Tentang Menjadi Dewasa (Bagian 2): Matang dan Terhidang

Jika menjadi dewasa ada resepnya, apakah dengan pasti semua orang dapat tumbuh sebagaimana mestinya?

Bagiku, rasanya tidak begitu. Pernah beberapa kali dalam hidupku kucoba memasak sebuah hidangan berdasarkan resep di website acuan para ibu-ibu. Walau sudah kuikuti segala tata cara hingga raut wajah sang koki saat mengolah masakannya, tetap saja, masakanku tak seenak ekspektasiku.

Pernah ku berpikir kalau resepnya itu tipu-tipu. Namun, kata temanku, masakanku yang tidak enak itu ya hasil dari ketidakmampuanku. Kalau dalam langkah di resepnya tertulis “tambahkan bahan XXX secukupnya” dan masakanku gagal, berarti salahnya ada padaku yang tak dapat menakar arti “cukup”.

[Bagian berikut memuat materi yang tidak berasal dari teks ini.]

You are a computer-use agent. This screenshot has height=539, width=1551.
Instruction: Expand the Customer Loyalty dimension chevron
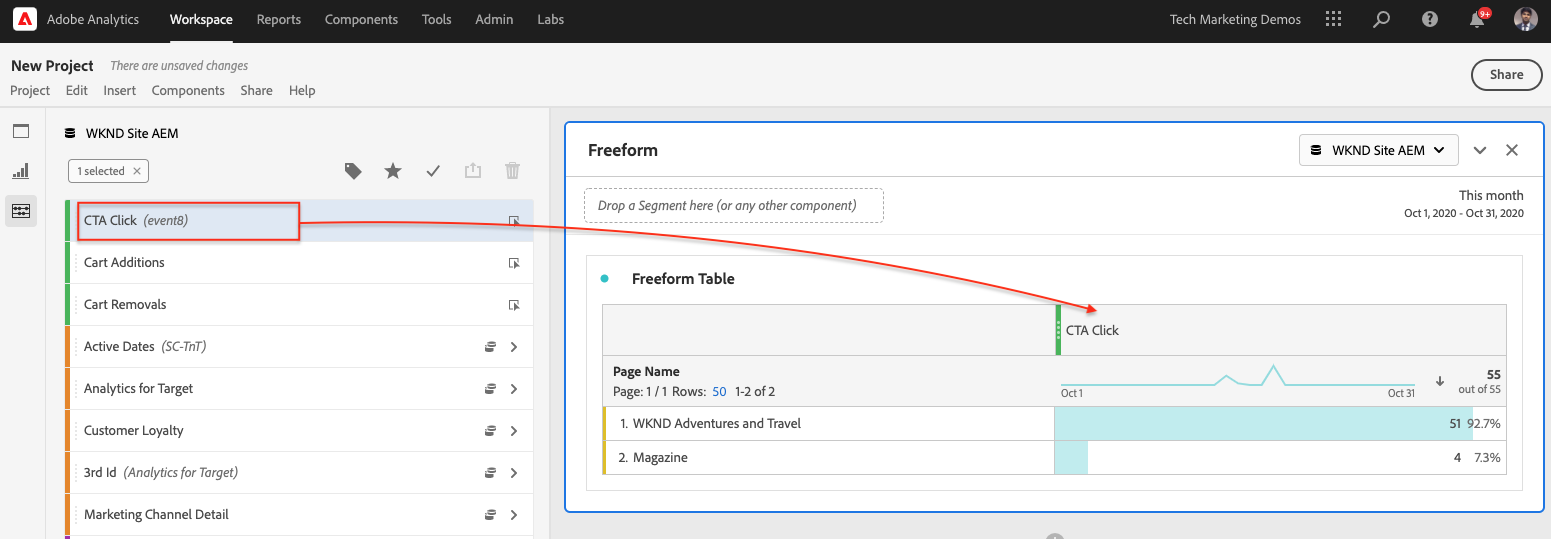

Bila kamu berpendapat sama sepertiku bahwa resep masakan adalah sebuah hal yang harus pasti takarannya, kita berdua tidak sepenuhnya benar. Beda daerah, beda lidahnya. Daging rendang yang menurutmu sangat lezat, bisa jadi menurutku terlalu pedas sampai buat ku mengumpat.

Namun, karena pendapat kita tadi pun tidak sepenuhnya salah, berarti ada kemungkinan bahwa menjadi dewasa dapat dibuat resepnya. Pertanyaannya, bagaimana caranya? Mari kita coba-coba.

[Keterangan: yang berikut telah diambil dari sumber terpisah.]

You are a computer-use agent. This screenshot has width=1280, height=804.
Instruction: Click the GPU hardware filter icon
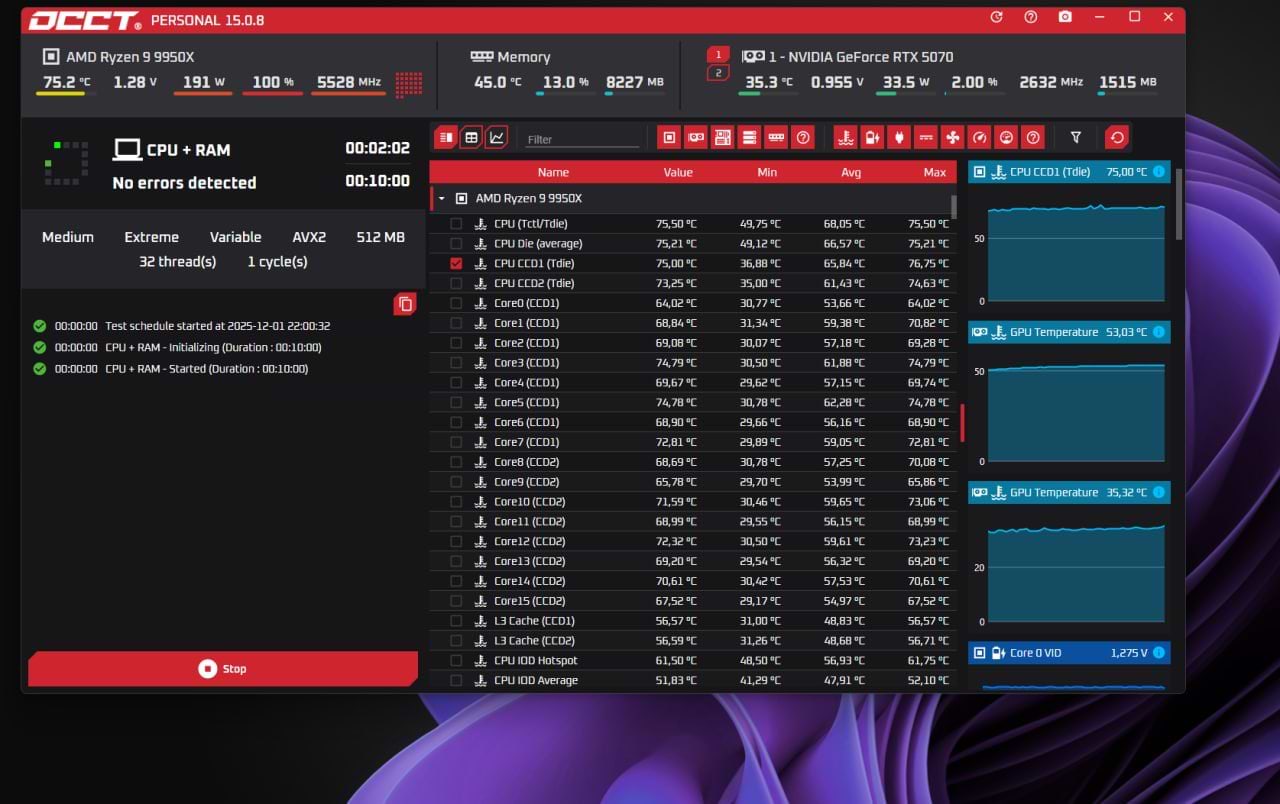coord(695,138)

Pertama: tentukan masakan apa yang ingin dimasak dan bagi siapa masakan itu dihidangkan.

Sebagian darimu mungkin akan merasa heran dengan bagian akhir kalimat barusan. Oke lah, sebelumnya kita sepakat kalau selera masakan orang berbeda-beda, sehingga resep masakan itu gak harus saklek takaran bahannya. Tapi, apakah iya dalam konteks pola pikir dan sikap dewasa itu kita harus mempertimbangkan dengan siapa kita akan bertatap muka?

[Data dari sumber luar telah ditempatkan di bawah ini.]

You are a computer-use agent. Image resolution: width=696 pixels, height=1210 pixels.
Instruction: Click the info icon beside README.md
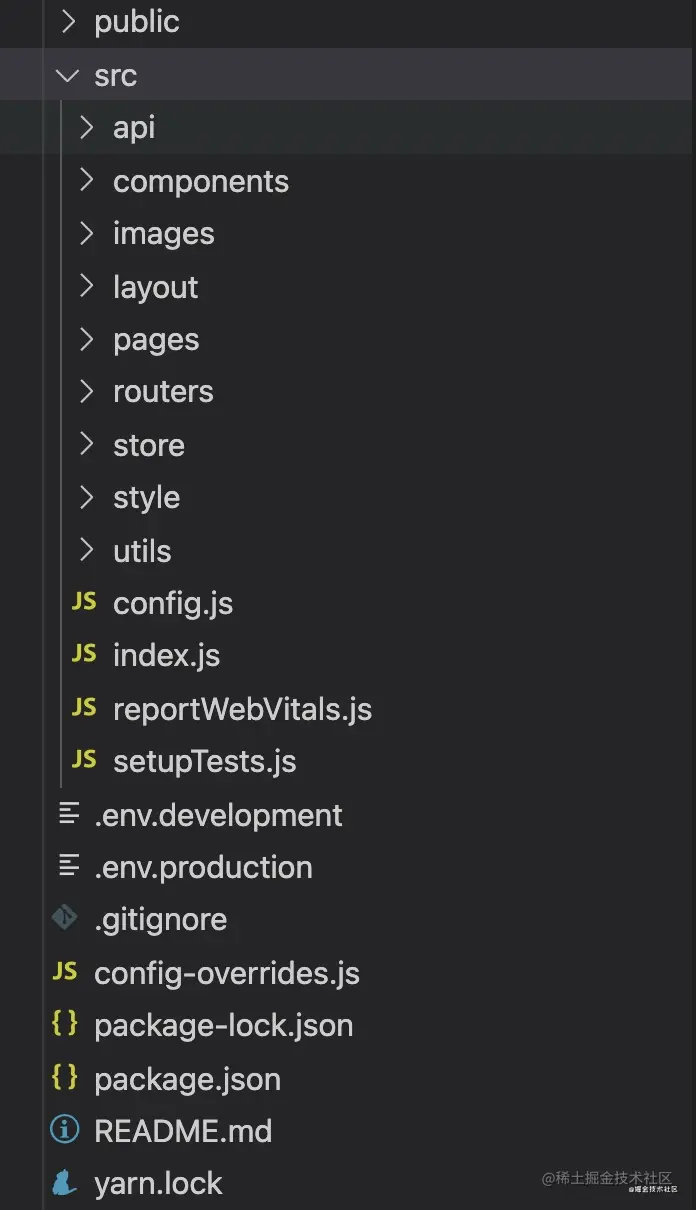pos(65,1130)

Menurutku sih iya, karena kita hidup di bumi bersama-sama. Hatchi si lebah yang katanya sebatang kara aja tetep aja ada temennya kan? Maka dari itu, tindakan seseorang dapat memengaruhi tindakan orang lain baik secara langsung maupun tidak langsung. Bagiku, semakin dewasa seseorang, semakin ia dapat mengerti situasi dan mampu menempatkan diri sesuai kebutuhan. Ini yang kumaksud dengan menakar. Tidak semua situasi harus dipukul rata dengan sikap dewasa kita. Pandai-pandai lah beradaptasi, supaya gak basi.

Kedua: tentukan bahan masakan yang harus digunakan.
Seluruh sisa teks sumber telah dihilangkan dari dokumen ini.